What Is MCP Tool Poisoning?

MCP tool poisoning is an attack where a malicious MCP server embeds harmful instructions inside its tool descriptions. When an AI coding agent (Claude Code, Cursor, Codex) discovers tools from that server, it reads the descriptions — and the hidden instructions become part of the agent's context, potentially overriding the user's intent.

I tested 47 public MCP servers listed on mcp.so and the Awesome MCP Servers list. 6 had tool descriptions that triggered at least one of our detection patterns. Here's what I found and how you can check your own setup.

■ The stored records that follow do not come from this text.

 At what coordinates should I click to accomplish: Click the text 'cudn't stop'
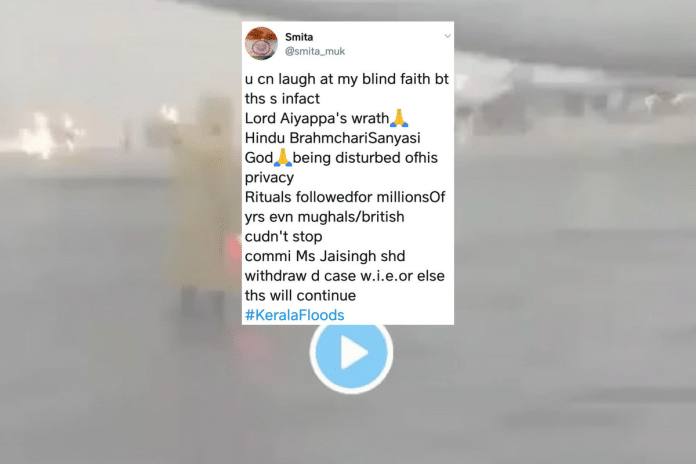click(283, 236)
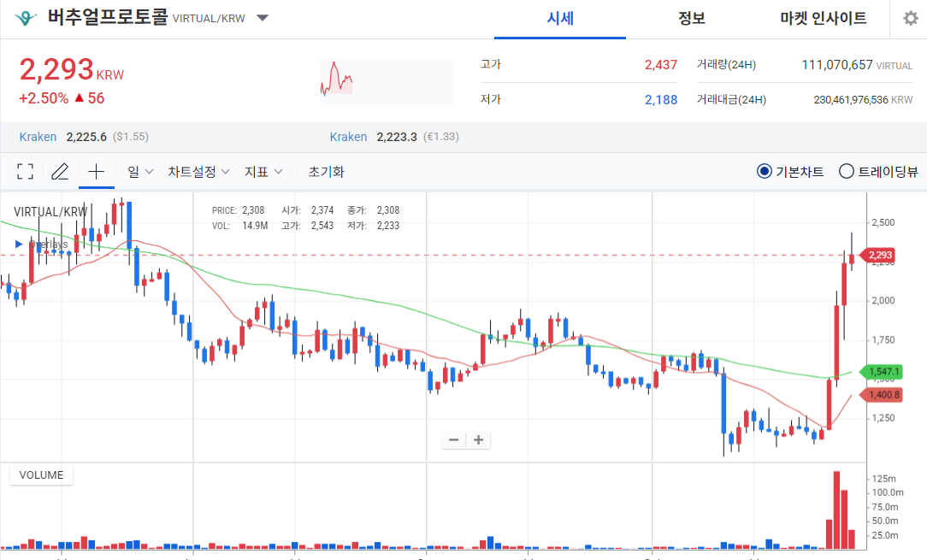Click the 초기화 reset button

click(x=326, y=172)
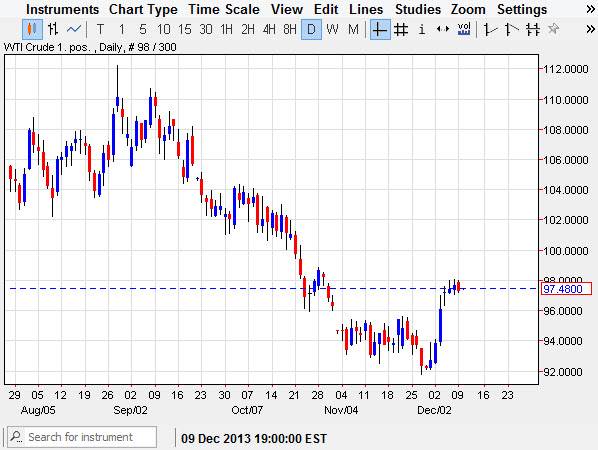
Task: Set the time scale to 1H
Action: pyautogui.click(x=227, y=29)
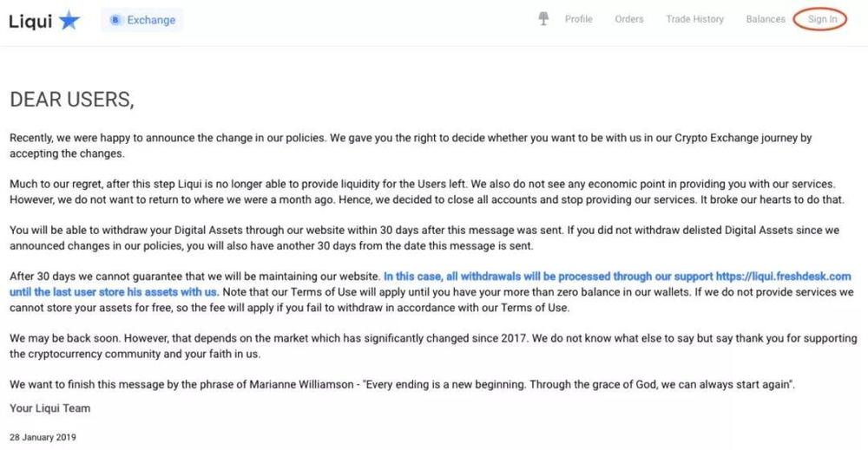Toggle the lamp night-mode icon
This screenshot has height=450, width=868.
click(x=543, y=19)
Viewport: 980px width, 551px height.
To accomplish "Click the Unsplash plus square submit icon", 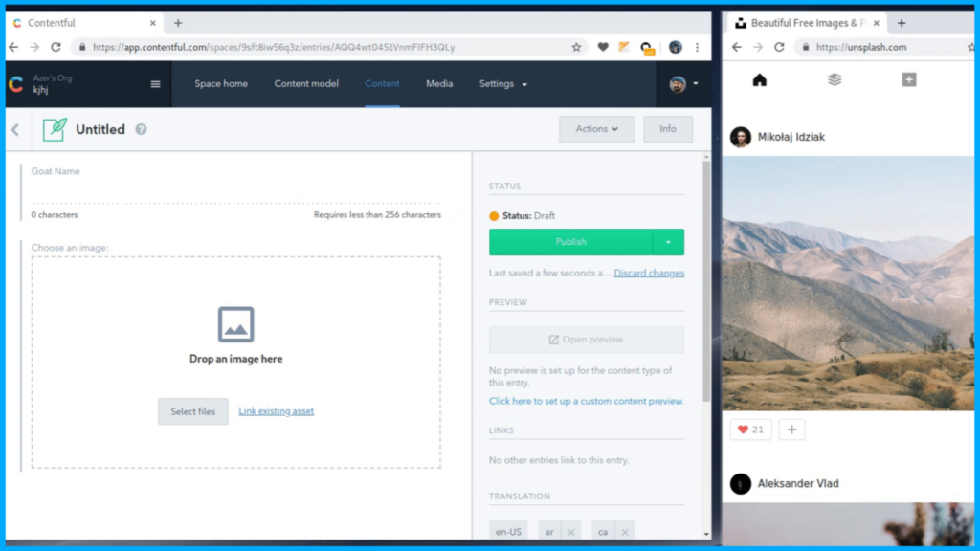I will click(908, 80).
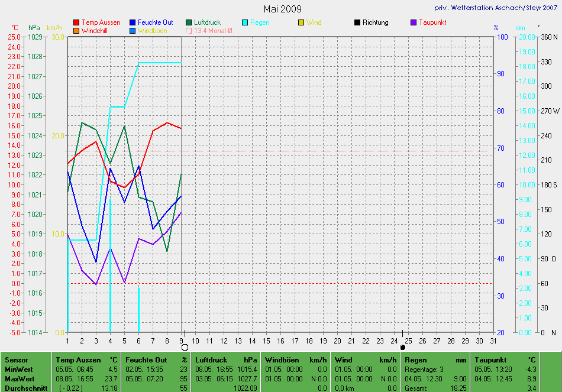562x392 pixels.
Task: Click the Mai 2009 chart title
Action: click(282, 9)
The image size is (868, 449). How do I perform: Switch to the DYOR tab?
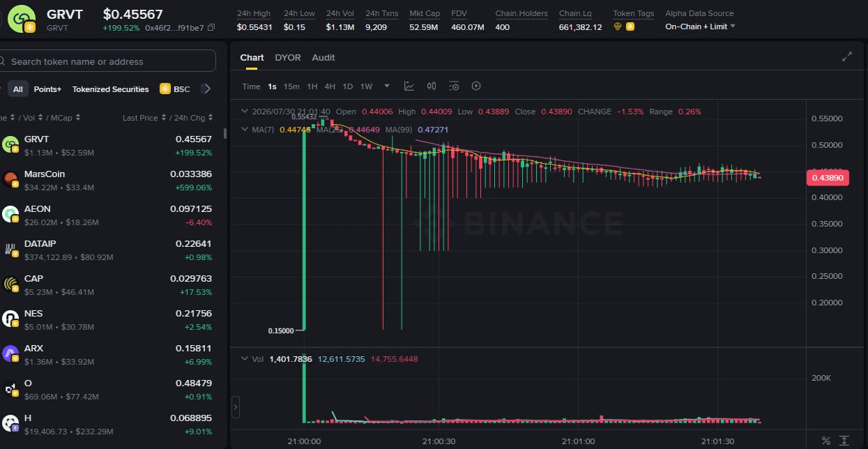pos(288,57)
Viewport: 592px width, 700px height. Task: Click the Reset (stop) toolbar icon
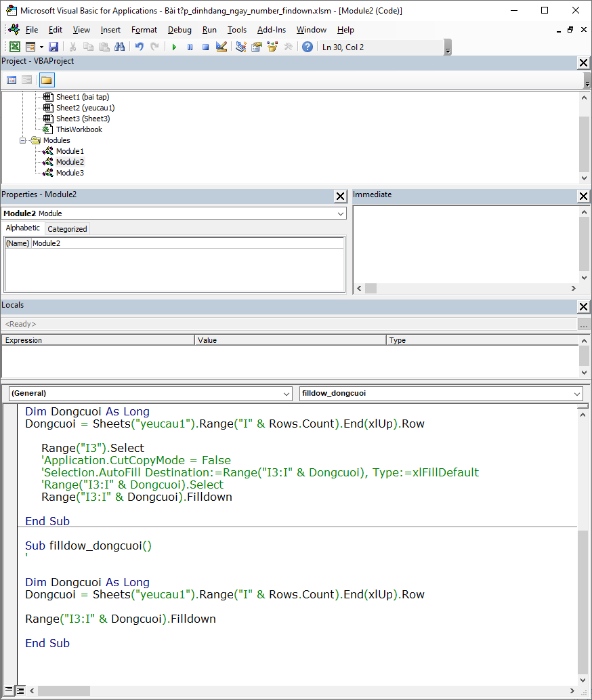(205, 47)
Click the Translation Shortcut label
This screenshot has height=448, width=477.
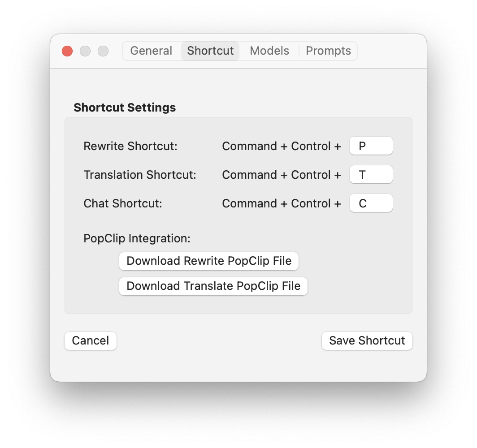pos(140,175)
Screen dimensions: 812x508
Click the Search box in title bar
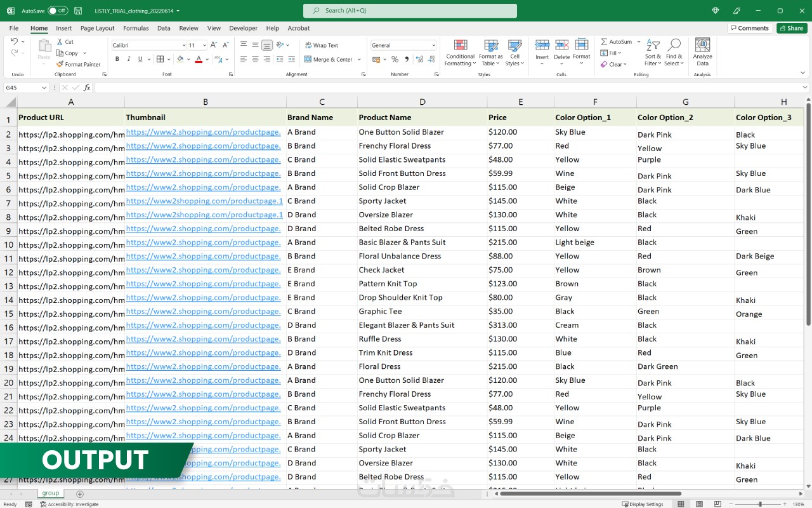410,11
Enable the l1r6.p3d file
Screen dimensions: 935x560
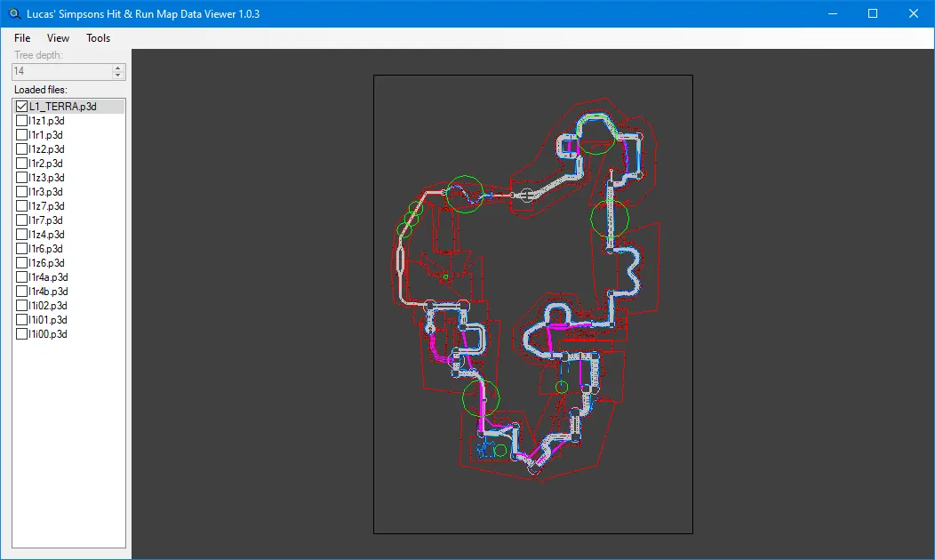point(22,248)
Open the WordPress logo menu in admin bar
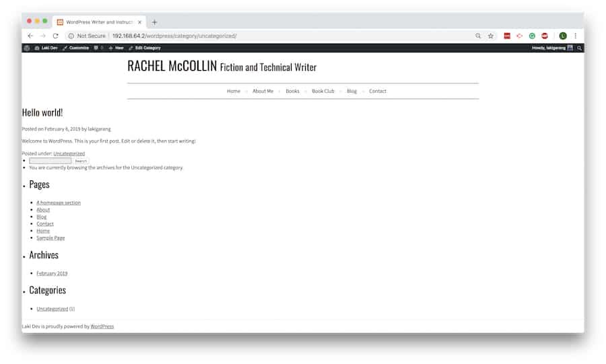Image resolution: width=606 pixels, height=364 pixels. 27,48
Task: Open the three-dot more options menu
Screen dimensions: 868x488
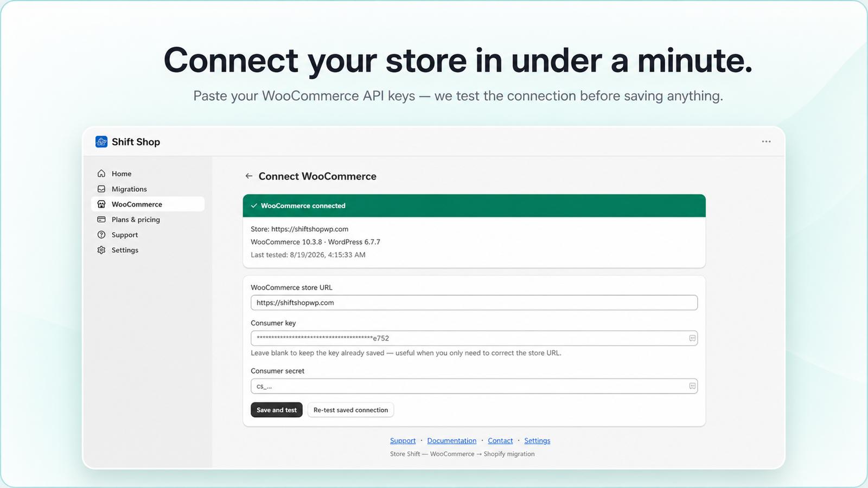Action: point(766,142)
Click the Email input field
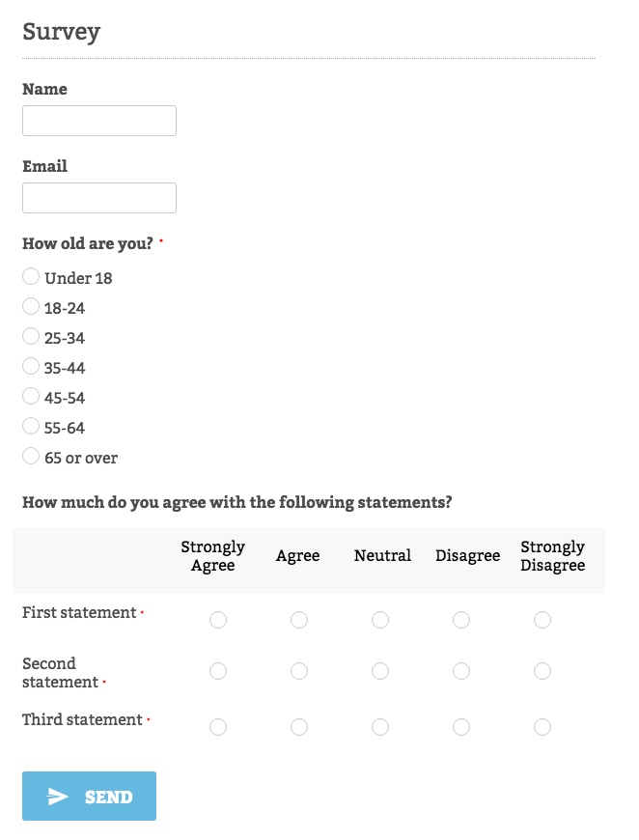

Step 1: Locate Your MCP Config Files

AI coding agents store MCP server configurations in JSON files. Here's where to find them:

# Claude Code
~/.claude/settings.json
.claude/settings.json (project-level)

# Cursor
~/.cursor/mcp.json

# VS Code / Copilot
~/.vscode/mcp.json

# Windsurf
~/.windsurf/mcp.json

Each file contains a mcpServers object listing every MCP server your agent can access, including the command to run it and any environment variables passed to it.

Step 2: Scan with Zfuzz

Install Zfuzz MCP and run the config scanner:

claude mcp add zfuzz -- npx @zfuzz/mcp

Then ask your agent:

"Scan my MCP configuration for security issues"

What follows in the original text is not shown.